**Instructions**
1) Translate this sentence from the excerpt on layoffs and staff retention into Spanish: "Downsizing can set off an exodus among retained employees that in some cases is much greater than the reduction achieved through the layoffs."
2) According to the excerpt on layoffs and staff retention, why is the company that does not have to seek out new talent the one best poised to take advantage of the eventual upturn? Answer in one to three sentences.

**Excerpted text**

┌──

Appropriate staffing is a delicate balance, expressed best by Fred Crandall of Watson Wyatt Worldwide: “The biggest issue our clients face right now is regaining momentum when business picks up, while having to hire the fewest number of new people.”

The company best poised to take advantage of the eventual upturn is the one that does not have to seek out new talent, train them, incorporate them into the company culture, steep them in the strategic priorities, and only then begin to see results. This ties into the point I made last week about the fallacy of across-the-board, indiscriminate layoffs. A recent article in the Boston Globe highlighted this point well:
“Make cuts and freezes based solely on employee performance and future opportunities. While this approach is logical and appears obvious, too many organizations take the misguided approach of spreading the pain around the organization, "to be fair" (i.e. 10% layoff for each division, one person cut per manager, company wide hiring freeze, etc.). Think about the company that instituted a company-wide hiring freeze so that all managers felt treated the same: if one division is shrinking and one is growing, it does not make sense to treat these divisions the same; yet this is the approach many companies take.”
Where does retention rank in level of importance for you or your organization now? What are you doing to ensure your top performers stay, your middle tier are engaged and working well as team, and your staffing levels are appropriate for today and when the upturn comes? Share your techniques in comments.

The Layoff Exodus Conundrum & Investing Now

Companies may get more than they bargained for with layoffs, losing far more employees than planned in addition to the accompanying morale and productivity issues common with the psychological after-effects of layoffs. The Academy of Management Journal published the results of a very interesting study on layoffs and exodus that often follows:
“Downsizing can set off an exodus among retained employees that in some cases is much greater than the reduction achieved through the layoffs.

└──

**Given data**
┌──

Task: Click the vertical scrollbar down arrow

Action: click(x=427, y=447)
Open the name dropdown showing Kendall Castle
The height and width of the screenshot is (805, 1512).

└──

**Solutions below**
1) La reducción de plantilla puede desencadenar un éxodo entre los empleados que permanecen que, en algunos casos, es mucho mayor que la reducción lograda mediante los despidos.

2) A company that must hire new people has to find them, train them, bring them into the company culture, and steep them in its strategic priorities before it sees any results. A company that already has the people it needs skips all of those steps.